Give the material from the line containing "You are a computer-use" to the line containing "click(117, 405)" as a two-column CSV with the headers instruction and action. Include one row per item, with its text and its answer each in a single quoted field, line breaks replaced by spaces, and the pictures omitted.

Data rows |
## START
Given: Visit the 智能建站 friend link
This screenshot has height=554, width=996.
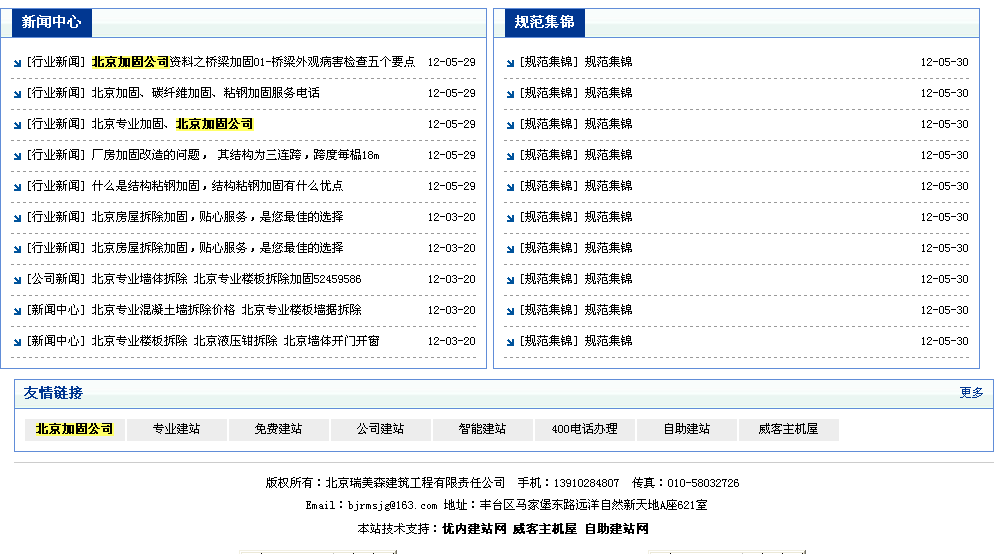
## END
## START
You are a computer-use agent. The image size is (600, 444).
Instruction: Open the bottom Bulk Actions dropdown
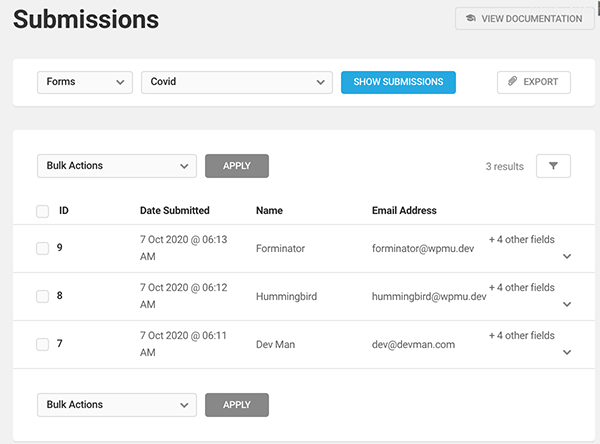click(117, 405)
## END
Result of the task |
instruction,action
"You are a computer-use agent. The image size is (600, 444). Instruction: Open the bottom Bulk Actions dropdown","click(117, 405)"